# Youtube Download Question



## Flight Sim Guy (Dec 19, 2011)

I don't know where to post this, so hopefully I'll get an answer here. What I want to know is, is it legal to download videos from Youtube with Clipnabber, etc. I don't have Internet at home, (except smartphone=data eater), only at Public Library and I would be the only one watching them (I'm not going to share with friends).I can't get a straight answer Googling it, so I thought I'd ask here.


----------



## MudPuppy2015 (Apr 7, 2011)

Flight Sim Guy said:


> I don't know where to post this, so hopefully I'll get an answer here. What I want to know is, is it legal to download videos from Youtube with Clipnabber, etc.
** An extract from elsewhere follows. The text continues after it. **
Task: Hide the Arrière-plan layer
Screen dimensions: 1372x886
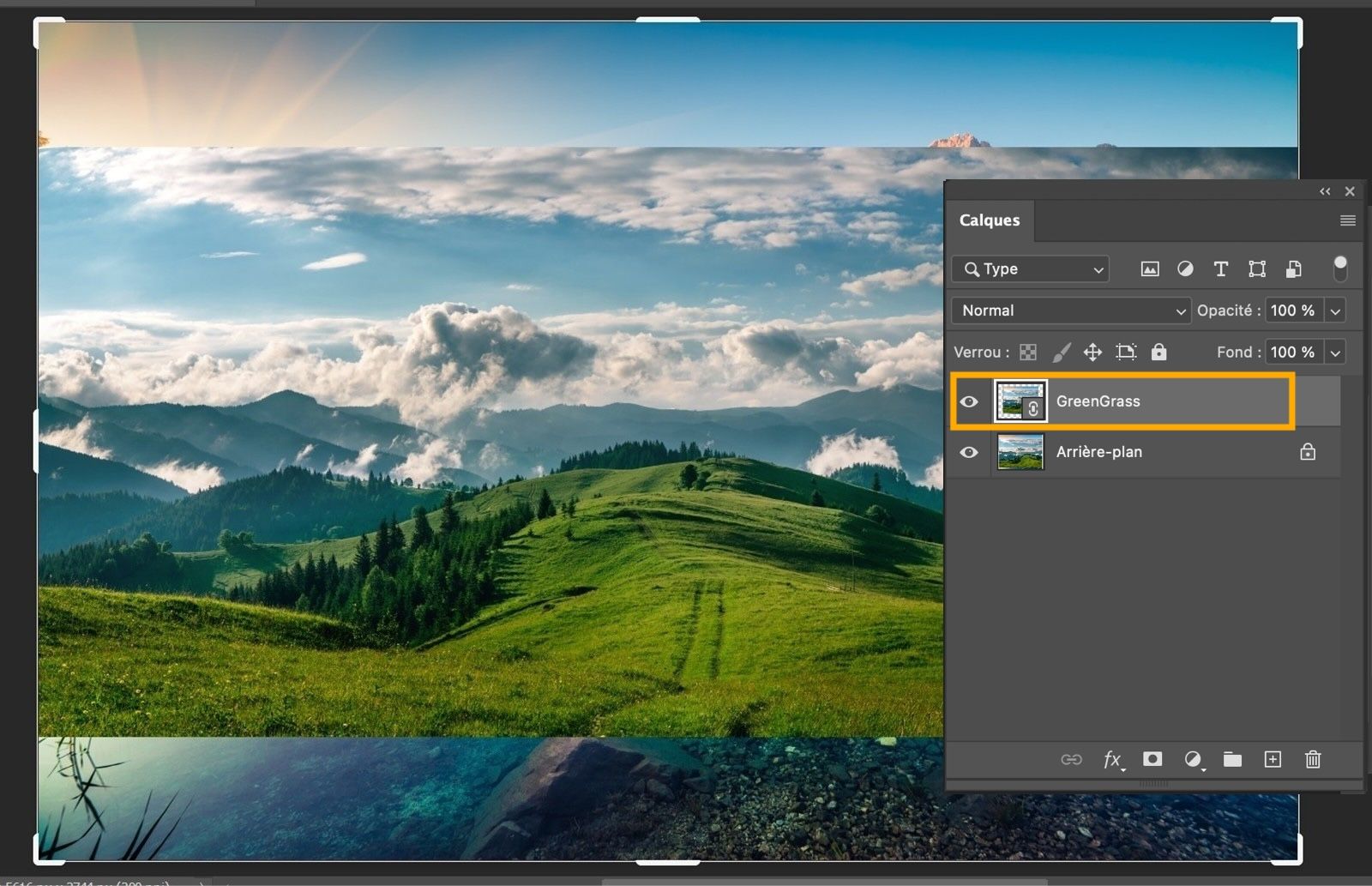Action: 969,452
I don't have Internet at home, (except smartphone=data eater), only at Public Library and I would be the only one watching them (I'm not going to share with friends).I can't get a straight answer Googling it, so I thought I'd ask here.


Who cares. If you are able to download videos from YouTube than do it. The videos on You Tube are
up loaded by You Tube members not a You Tube production team.


----------



## rozer20 (Mar 20, 2012)

Youtube is the best way to watch movies online, with the help of Youtube downloader you can download your favorite movies.


----------



## MudPuppy2015 (Apr 7, 2011)

Flight Sim Guy said:


> I don't know where to post this, so hopefully I'll get an answer here. What I want to know is, is it legal to download videos from Youtube with Clipnabber, etc. I don't have Internet at home, (except smartphone=data eater), only at Public Library and I would be the only one watching them (I'm not going to share with friends).I can't get a straight answer Googling it, so I thought I'd ask here.


I did not see Clip NABBER in THE APP STORE.


----------